I adore Micah’s world and with all of the mystery and revelations of Shadowplay, I can’t wait for Masquerade to hit the shelves next year.

Everything Leads to You, Nina Lacour

307|Dutton|15th May 2014|US hardback|purchased

A love letter to the craft and romance of film and fate in front of – and behind – the camera from the award-winning author of Hold Still.

A wunderkind young set designer, Emi has already started to find her way in the competitive Hollywood film world.

Emi is a film buff and true romantic, but her real-life relationships are a mess. She has desperately gone back to the same girl too many times to mention. But then a mysterious letter from a silver screen legend leads Emi to Ava. Ava is unlike anyone Emi has ever met. She has a tumultuous, not-so-glamorous past, and lives an unconventional past, and lives an unconventional life.

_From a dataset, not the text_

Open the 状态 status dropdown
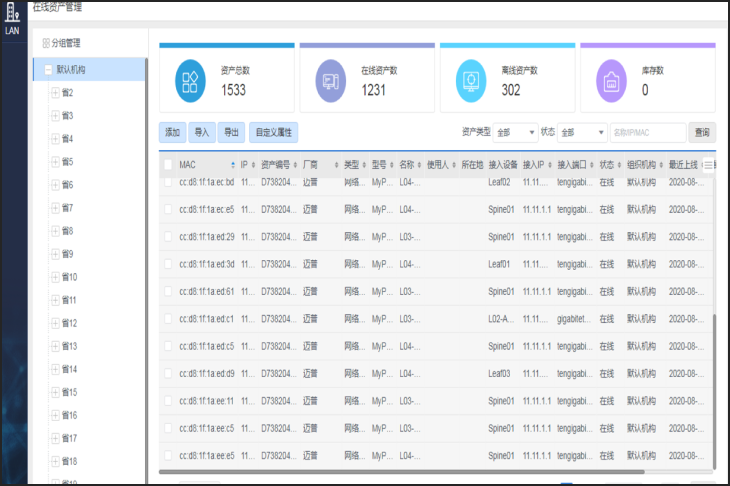 (x=582, y=132)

She’s enigmatic. She’s beautiful. And she is about to expand Emi’s understanding of family, acceptance and true romance.

Everything Leads to You is an ode to falling in love, making movies and the art of knowing someone.

When it comes to movies, the casting and filming processes are pretty much common knowledge, but the sets that our favourite movies tells their stories against are rarely given a second thought. Emi is an intern for a production studio and she helps to source props and spaces for sets. I had never even really considered what goes into building sets but I was fascinated. The passion, the vision, the perseverance and the patience that go into building every single space was so, so wonderful to read about. I couldn’t help but be in love with what Emi was doing.

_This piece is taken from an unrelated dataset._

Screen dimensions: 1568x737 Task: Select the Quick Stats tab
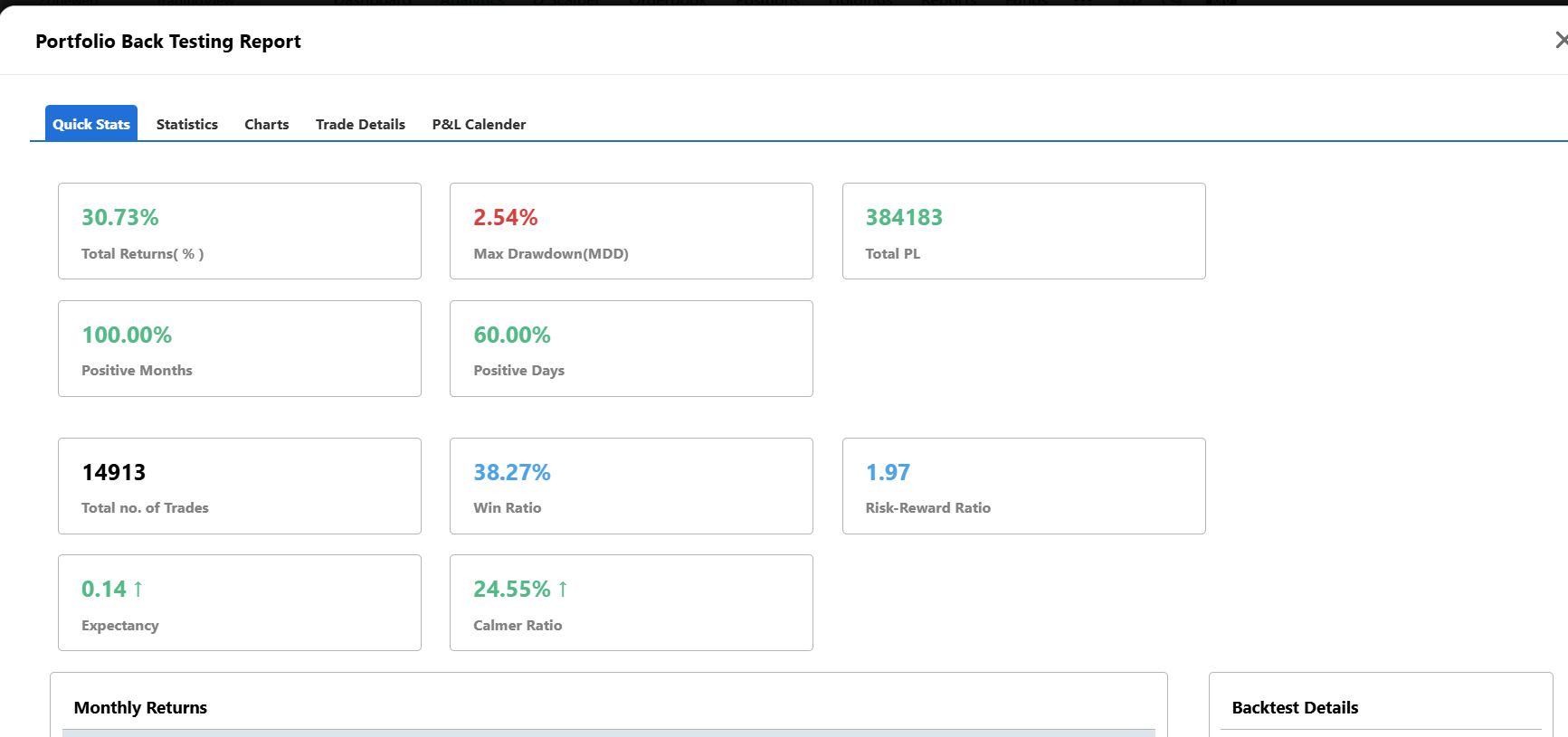click(x=91, y=123)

And Emi couldn’t help but fall in love with Ava. I really enjoyed seeing their relationship begin with something so unexpected and movie-romantic, and it was even better to see it becoming less movie-like and more realistic. Though Emi is getting over a recently broken heart, she’s in love with love and couldn’t help herself falling for Ava. Ava has a Romantic story and it was cool to see Emi falling in love with her, and the idea and possibilities of her. It was refreshing that Emi wasn’t just coming out or struggling over her sexuality; she’s just a girl falling in love and getting over a broken heart.

Everything Leads to You is a lovely, lovely book and I immediately ordered Nina Lacour’s previous two novels when I finished this.

Aristotle and Dante Discover the Secrets of the Universe, Benjamin Alire Saenz

359|Simon and Schuster|1st March 2013|US paperback|purchased

Dante can swim. Ari can’t. Dante is articulate and self-assured. Ari has a hard time with words and suffers from self-doubt. Dante gets lost in poetry and art. Ari gets lost in thoughts of his older brother who is in prison. Dante is fair skinned. Sri’s features are much darker. It seems that a boy like Dante, with his open and unique perspective on life, would be the last person to break down the walls that Aris has built around himself.

But against all odds, when Ari and Dante meet, they develop a special bond that will teach them the most important truths of their lives, and help define the people they want to be. But there are big hurdles in their way, and only by believing in each other – and the power of their friendship – can Ari and Dante emerge stronger on the other side.

I’ve only ever heard praise of the beautiful writing, the touching friendship and overall warmth of Aristotle and Dante Discover the Secrets of the Universe and I couldn’t agree more.

Ari is struggling. Ever since his dad returned from the Vietnam War they’ve lost their ability to communicate and the dark cloud of Ari’s brother being in prison is constantly looming over Ari and his parents refuse to talk about it. Neither Ari nor his dad is good with words and though Ari is aching for a connection, they don’t know how to reach out to one another. I really enjoy parental conflict when it’s like this; there’s not the usual conflict of having horrible parents or constant fighting and pulling away – they want to be a part of each other’s lives. Both Ari and Dante’s parents are wonderfully present in this novel and they are rounded and developed, have bearing on the story and the presence you would expect parents to have in the lives of their fifteen year old. Though it’s getting better, it still baffles me that this isn’t the norm.

Dante is the opposite. He worships his parents and they get along easily and openly; they’re friends. And Dante befriends Ari too, and Ari needs it. Dante teaches Ari to swim. Dante feeds Ari’s mind with poetry and literature. Dante gives Ari a focus outside of himself and his family. It’s a beautiful friendship to watch unfold, and even more beautiful in the way it has evolved by the end of the novel – I was in tears. I even re-read the last two pages another two times because it’s just so perfect! I mean, even though I knew it was an LGBT novel, it was so breath-taking to see Ari’s realisation of his feelings as he didn’t even think them in his own narration! Very unexpected and clever.

I could wax lyrical about this beautiful novel for days, but instead I’m just going to stop here, implore you to read it and go and re-read the ending. Again.